Goal - Reproduce the entries verbatim from the line containing "411x632 pixels. How" through the end of the entries.
-*-
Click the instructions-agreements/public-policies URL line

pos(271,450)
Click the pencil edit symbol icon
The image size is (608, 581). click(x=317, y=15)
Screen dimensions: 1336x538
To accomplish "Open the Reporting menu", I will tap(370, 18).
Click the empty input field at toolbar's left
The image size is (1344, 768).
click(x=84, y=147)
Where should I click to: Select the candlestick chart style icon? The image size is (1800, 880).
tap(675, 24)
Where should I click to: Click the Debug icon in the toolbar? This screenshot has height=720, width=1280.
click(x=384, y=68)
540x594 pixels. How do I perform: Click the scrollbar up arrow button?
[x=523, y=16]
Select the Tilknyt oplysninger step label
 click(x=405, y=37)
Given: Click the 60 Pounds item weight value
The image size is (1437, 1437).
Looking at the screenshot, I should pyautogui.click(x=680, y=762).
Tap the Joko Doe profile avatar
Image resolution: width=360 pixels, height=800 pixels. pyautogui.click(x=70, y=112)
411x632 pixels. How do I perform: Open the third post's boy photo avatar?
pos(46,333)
-*-
Result of the exercise -
411x632 pixels. How do I perform: Open the third post's boy photo avatar?
pos(46,333)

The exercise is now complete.